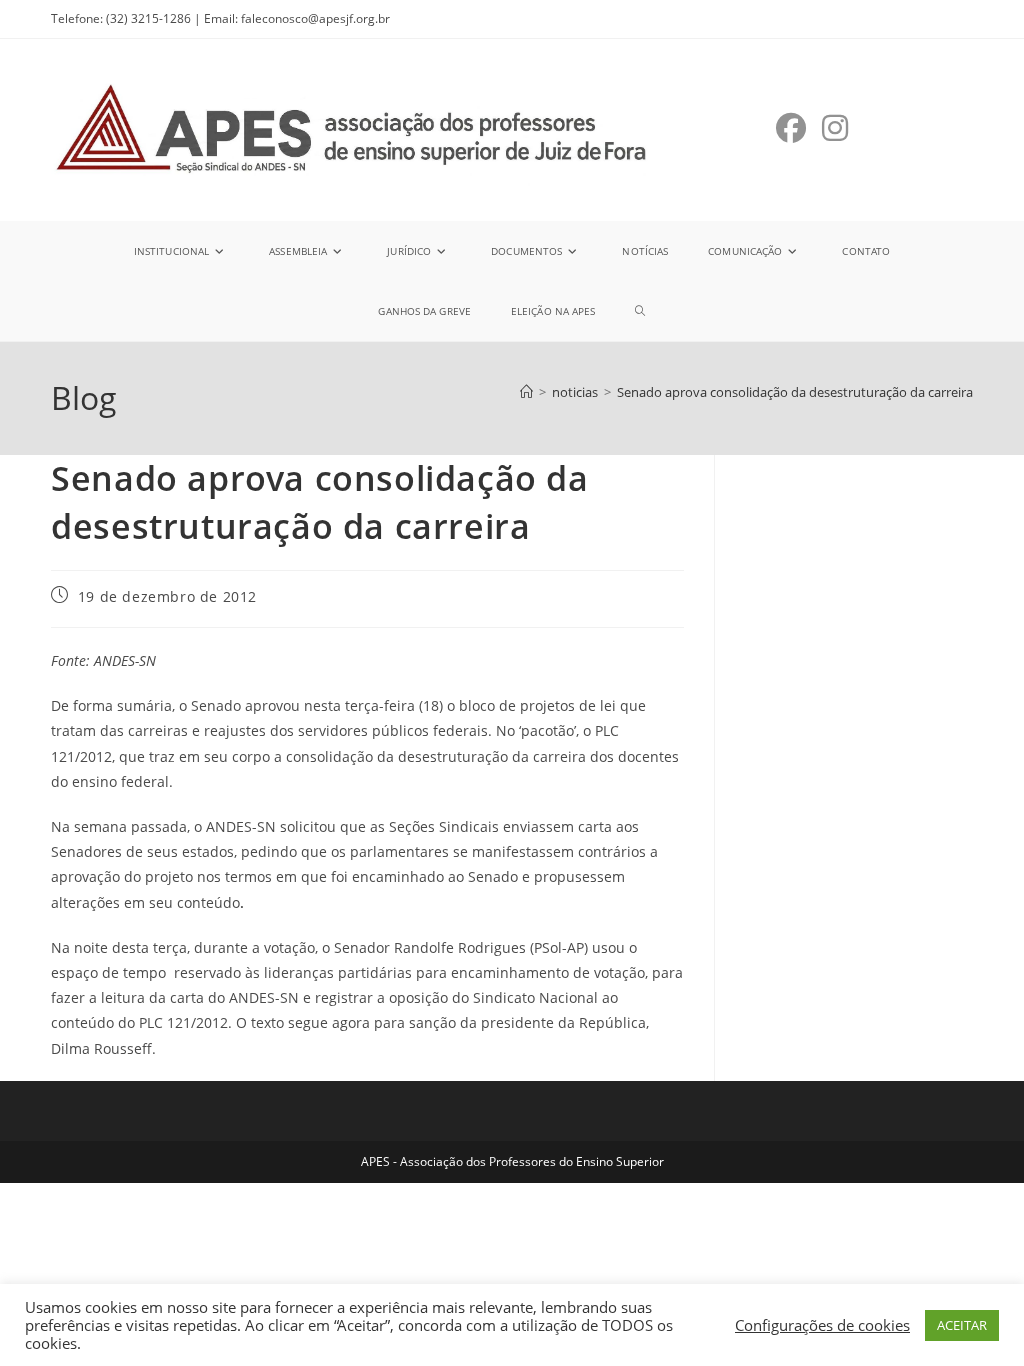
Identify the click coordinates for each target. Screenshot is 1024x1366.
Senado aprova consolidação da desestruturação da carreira (795, 392)
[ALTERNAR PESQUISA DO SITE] (640, 311)
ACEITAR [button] (962, 1325)
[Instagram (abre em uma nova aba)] (835, 128)
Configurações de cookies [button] (822, 1325)
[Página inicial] (526, 392)
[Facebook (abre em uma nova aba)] (791, 128)
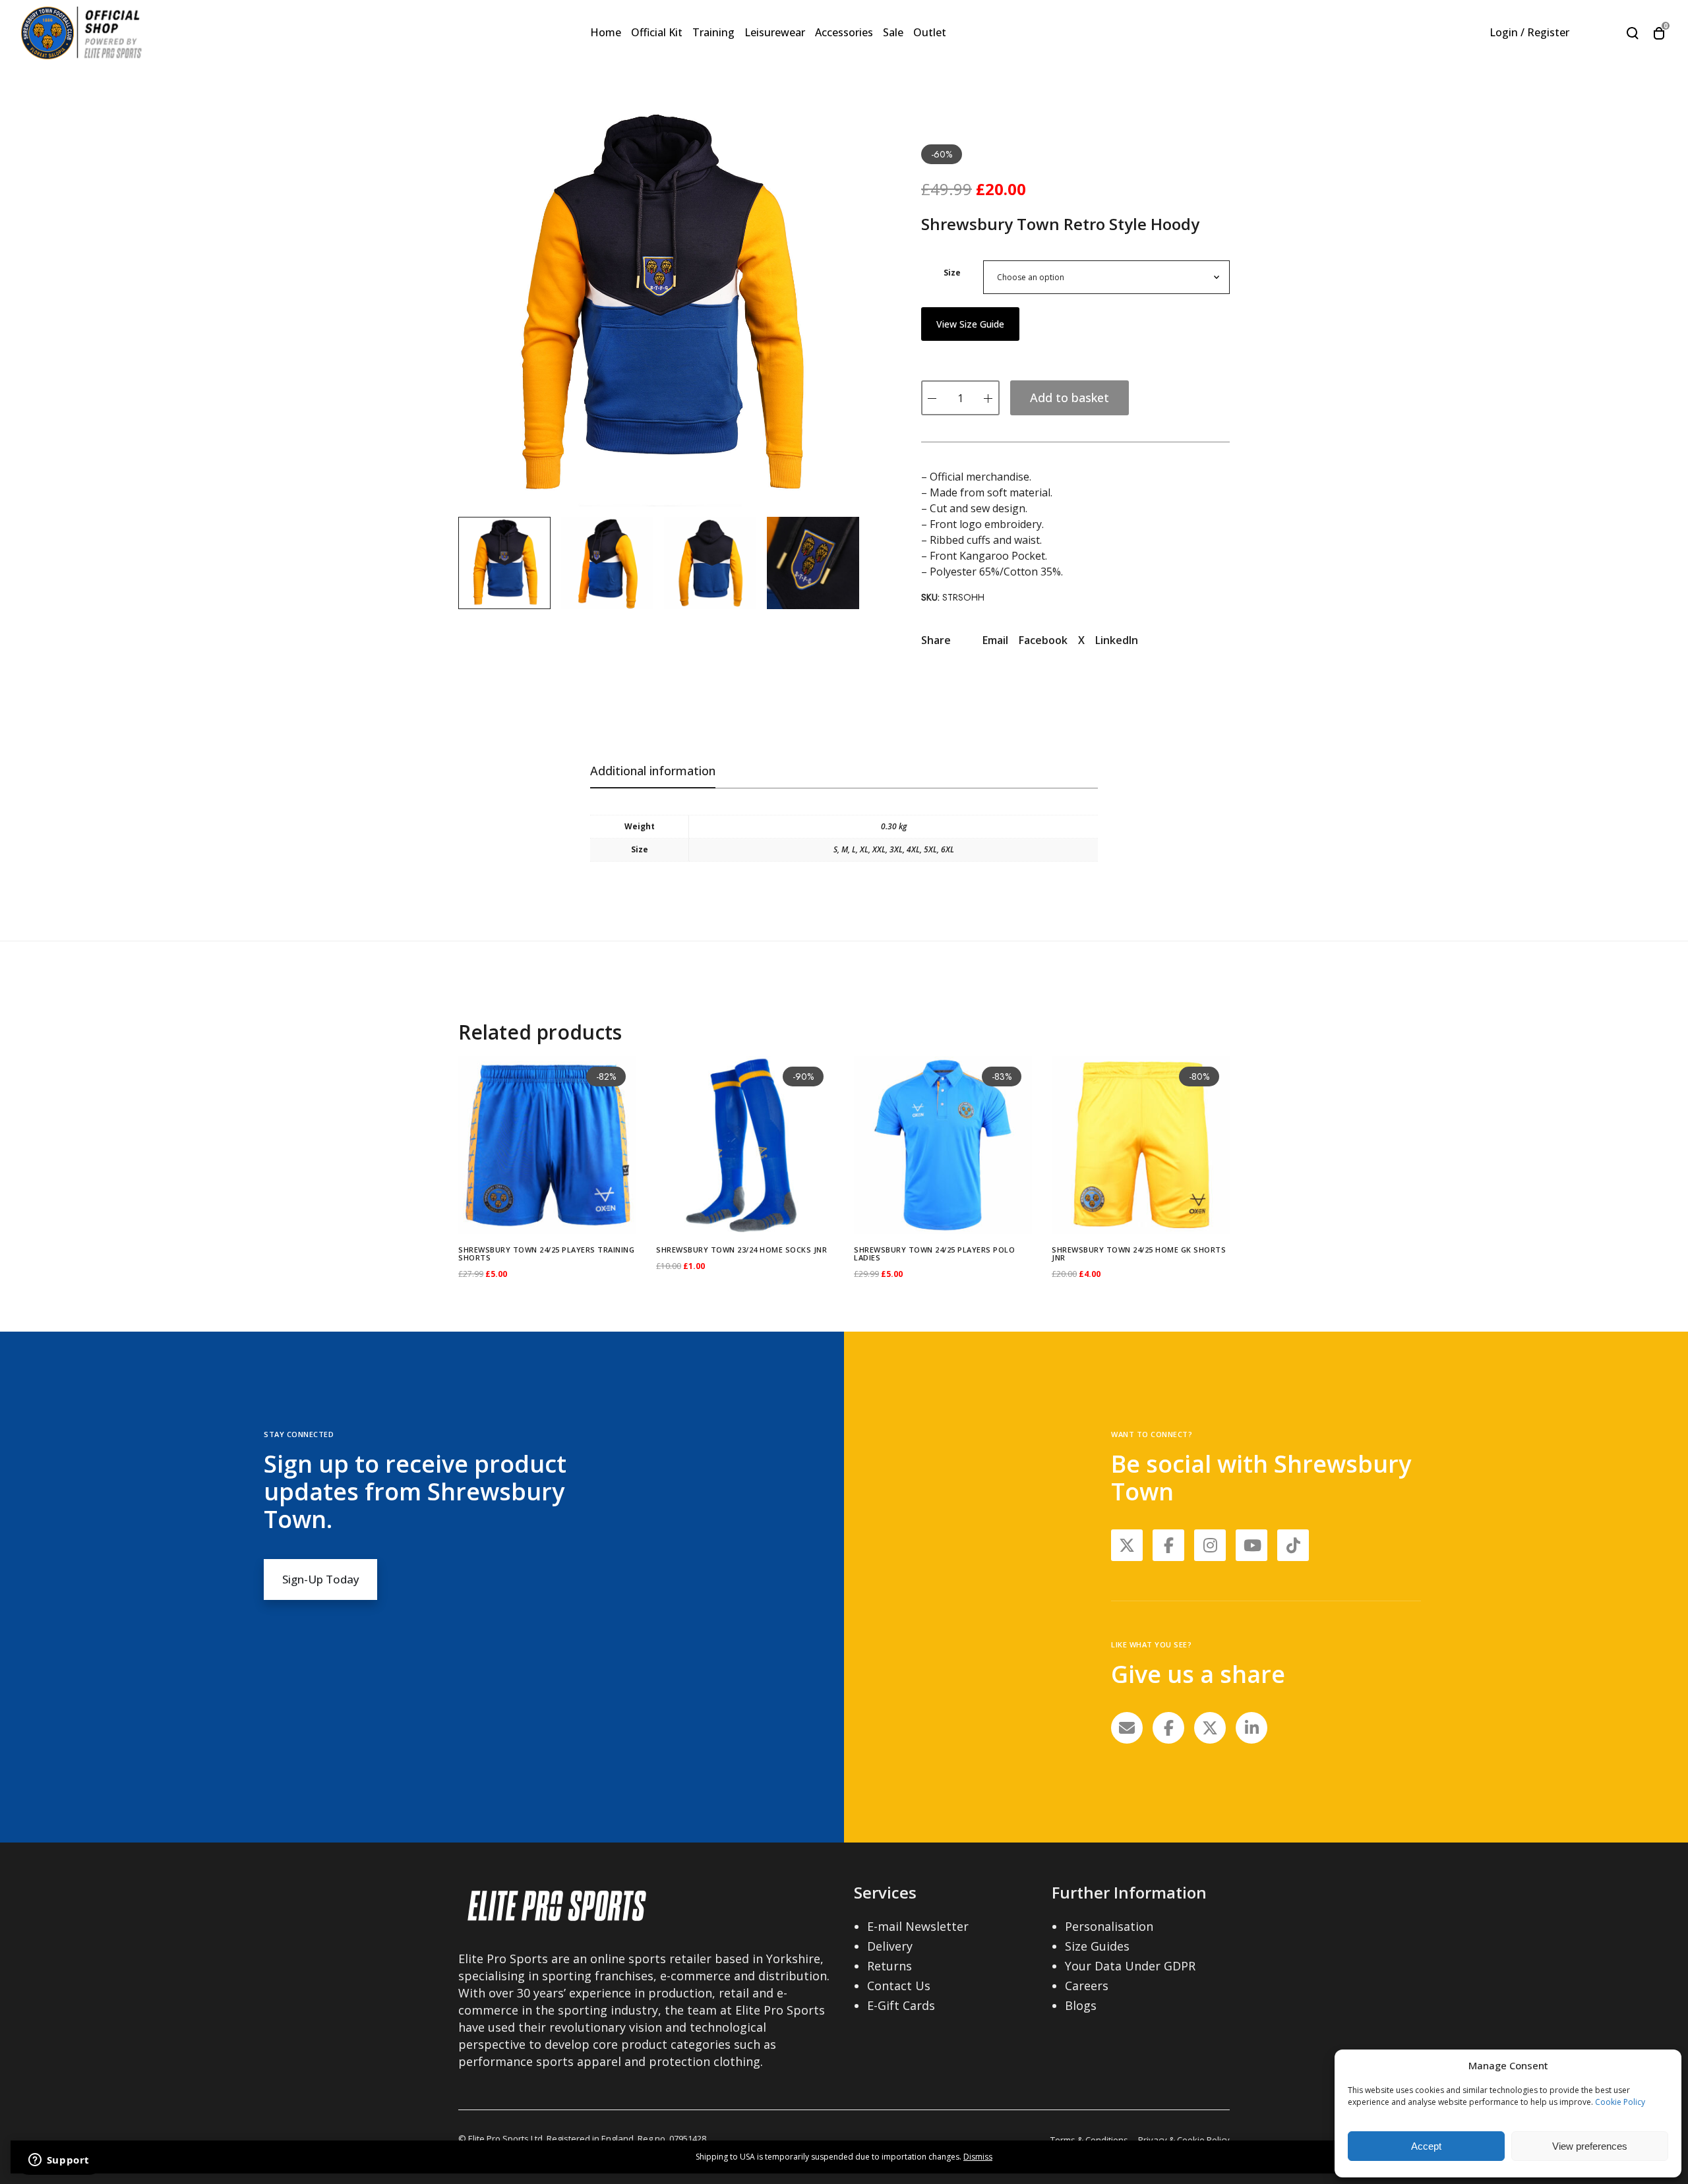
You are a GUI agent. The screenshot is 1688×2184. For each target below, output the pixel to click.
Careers (1086, 1985)
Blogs (1081, 2005)
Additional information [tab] (652, 771)
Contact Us (898, 1985)
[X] (1210, 1728)
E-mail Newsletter (918, 1926)
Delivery (890, 1946)
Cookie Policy (1620, 2102)
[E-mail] (1127, 1728)
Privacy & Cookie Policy (1184, 2140)
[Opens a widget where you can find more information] (58, 2160)
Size (952, 272)
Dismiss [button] (977, 2156)
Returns (889, 1966)
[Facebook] (1168, 1728)
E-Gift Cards (901, 2005)
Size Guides (1097, 1946)
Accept (1426, 2146)
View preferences (1589, 2146)
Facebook (1043, 640)
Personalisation (1109, 1926)
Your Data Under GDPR (1130, 1966)
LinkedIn (1116, 640)
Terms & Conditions (1089, 2140)
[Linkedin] (1251, 1728)
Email (995, 640)
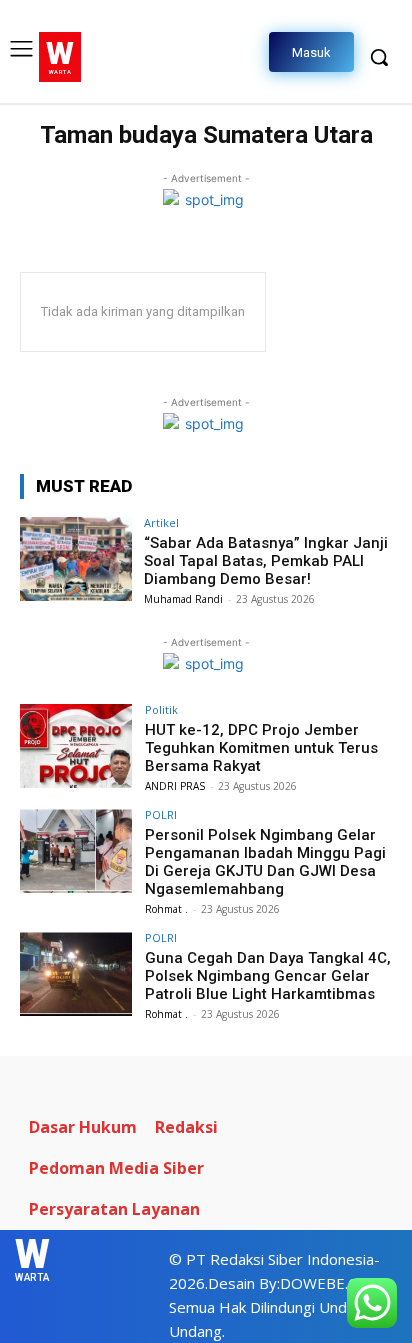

- - - - -

# Required work
Beginning with the line that has "Careers (1086, 1985)" and ending with the line that has "[Facebook] (1168, 1728)", set down the lines above exactly and include no others.

# Exercise response
Careers (1086, 1985)
Blogs (1081, 2005)
Additional information [tab] (652, 771)
Contact Us (898, 1985)
[X] (1210, 1728)
E-mail Newsletter (918, 1926)
Delivery (890, 1946)
Cookie Policy (1620, 2102)
[E-mail] (1127, 1728)
Privacy & Cookie Policy (1184, 2140)
[Opens a widget where you can find more information] (58, 2160)
Size (952, 272)
Dismiss [button] (977, 2156)
Returns (889, 1966)
[Facebook] (1168, 1728)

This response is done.